The paramount technology objective today in banking is the implementation of artificial intelligence to enhance customer experience, products and, in turn, financial results, for both consumers and financial institutions.
As artificial intelligence and its compatriot technology, machine-learning algorithms, take a more prominent role in financial services, the ethical challenges posed by these technologies advance.
The banking industry needs to confront these ethical challenges — before they rile consumers.
AI and ML use data to produce algorithmically generated analysis and solutions. Not surprising to readers of this blog, AI/ML is a key area of development for financial services today. At INV Fintech, Bank Innovation’s sister technology accelerator, approximately 17% of the applications for its spring class, which officially starts tomorrow, were from startups focusing on artificial intelligence solutions.
The issue is that AI/ML will increasingly open the banking industry to discriminatory practices, not the other way around, and despite convention wisdom. In short, AI can make redlining or reverse redlining child’s play in comparison.

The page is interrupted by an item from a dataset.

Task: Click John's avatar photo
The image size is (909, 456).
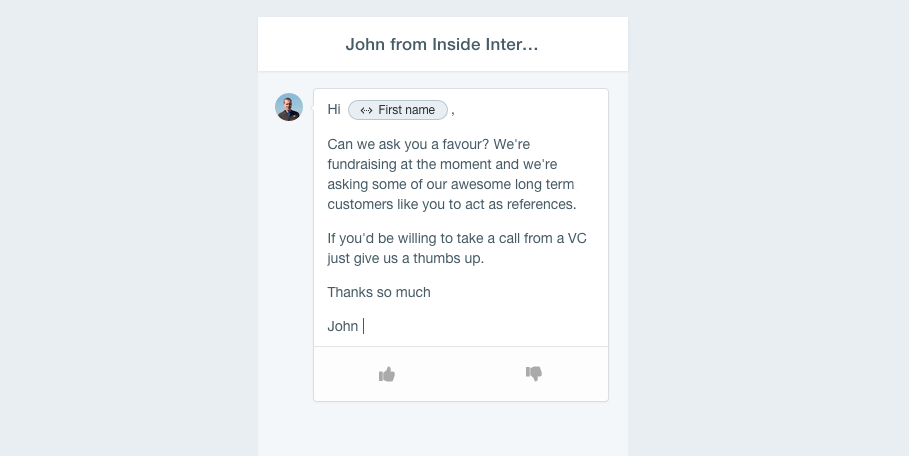Action: point(289,107)
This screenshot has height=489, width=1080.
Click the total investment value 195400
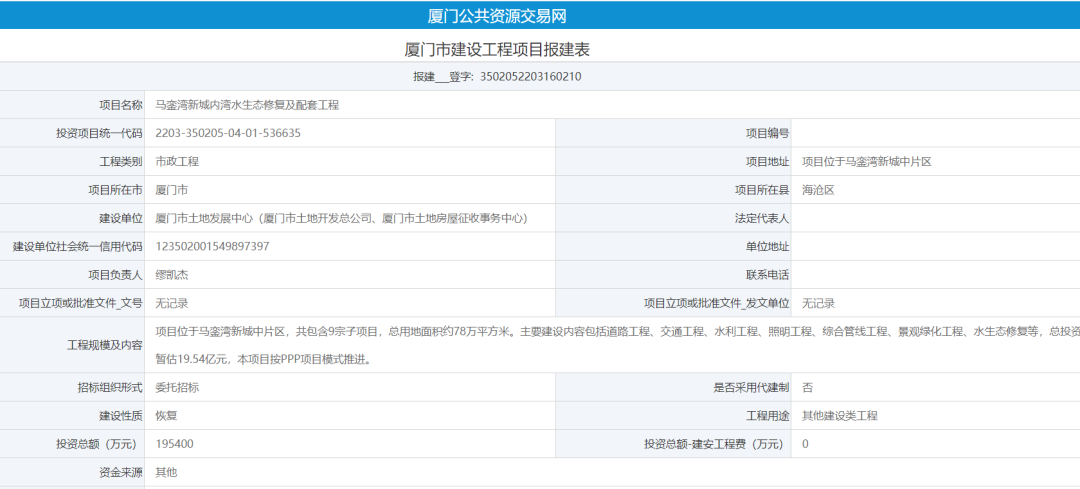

Consider how AI in underwriting works. The FI takes an inordinately large data set — the larger, the better — creates an algorithm that analyzes that data for various criteria, and then produces an underwriting decision based on that analysis. There are obvious factors that a lender can avoid using in the underwriting decision, such as gender or race.
More Complicated
But it gets much more complicated. Say the lender imports social media data, a common intent among AI adherents. If there are two applicants that possess nearly identical characteristics when looking at common criteria, such as credit score and debt-to-income ratio, the deciding factor between which of these applicants gets funding could boil down to their social media data. And how is that determined? Is it possible that one applicant, because she lives on a particular street, is rejected for a loan, while the other, who lives in, say, a better part of town is approved? The answer is at least, possibly.
“It can get complicated,” said Prema Varadhan, a chief architect at Temenos, the banking technology company. “Which one to pick? There are layers that you don’t explicitly code. They lead to very valid ethical questions.”
Varadhan said that many in financial technology are starting to inject “explainability” into their AI models.
“If you are responsible for [producing a] credit score, there are models,” she said. “But replace that with a machine-learning model — it learns and behaves differently. But if it can’t explain the decision, [the lender] can’t rely on machine learning alone. ‘Explainability’ is hard. But this year we are trying to inject explainability into the models.”
In other words, Temenos is aiming to have models not just produce credit decisions, but to add the “why” of the decision into the credit algorithm. Elements of a credit decision are called “features” at Temenos, and some features are obvious, like gender. Other features are more subtle, and that’s what needs to be included in the machine learning algorithm, Varadhan said.
Feeding Bias
“Machine bias doesn’t come unconsciously,” she said. “Someone has to feed them. If you introduce the feature, you are giving that consideration to the machine. It will get biased to that. … Machine [learning algorithms] get biased in there because it is tolerated. You can’t say, ‘We don’t know why the model is skewed.’”
But are bankers – or regulators – confronting the potential pitfalls of machine-learning algorithms? The panacea of robotic process automation is such that there is a headlong rush to embrace algorithm-generated products and services. Yet, the more data that is included in credit decisioning, the more likely it is that discriminatory subtleties will determine who gets and does not get a loan. “Features” like income, geography, employment, and even relationship status all can become primary drivers of credit decisions – without the tacit knowledge of lenders. And that’s the problem: the plausible deniability does not make such discrimination OK.
Other than a few Medium posts, rarely are ethics a part of the fintech discourse today. There is far more attention paid to which startup is becoming a unicorn or how much revenue that new technology will engender for the financial services industry than whether technology is treating all consumers equally.
But AI has profound ethical factors that demand consideration. Of all 15 sectors tracked by Edelman, the publicity firm, financial services has the lowest percentage of trust among consumers at 57%, compared with 78% for technology. How much lower will that drop when ethics are violated by ML? Lest you think this is a far-off problem, the availability of ML algorithms is becoming commonplace for developers.
“It used to be that AI required geeky data scientists,” Varadhan said. “Not anymore. AI algorithms have become so commoditized, and a lot of it is coming from Driverless AI. A lot is open source, so it comes at little cost.”
All this points to ML-driven advances coming at a faster speed. It is time the considerations of their ethical implications speed up, too.